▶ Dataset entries

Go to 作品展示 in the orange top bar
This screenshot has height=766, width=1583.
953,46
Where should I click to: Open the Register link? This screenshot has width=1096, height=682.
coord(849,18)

▶ How to complete this task
Quote all the records exactly, please, leaving none out.

▶ Result of the exercise
Go to 作品展示 in the orange top bar
This screenshot has height=766, width=1583.
953,46
Where should I click to: Open the Register link? This screenshot has width=1096, height=682.
coord(849,18)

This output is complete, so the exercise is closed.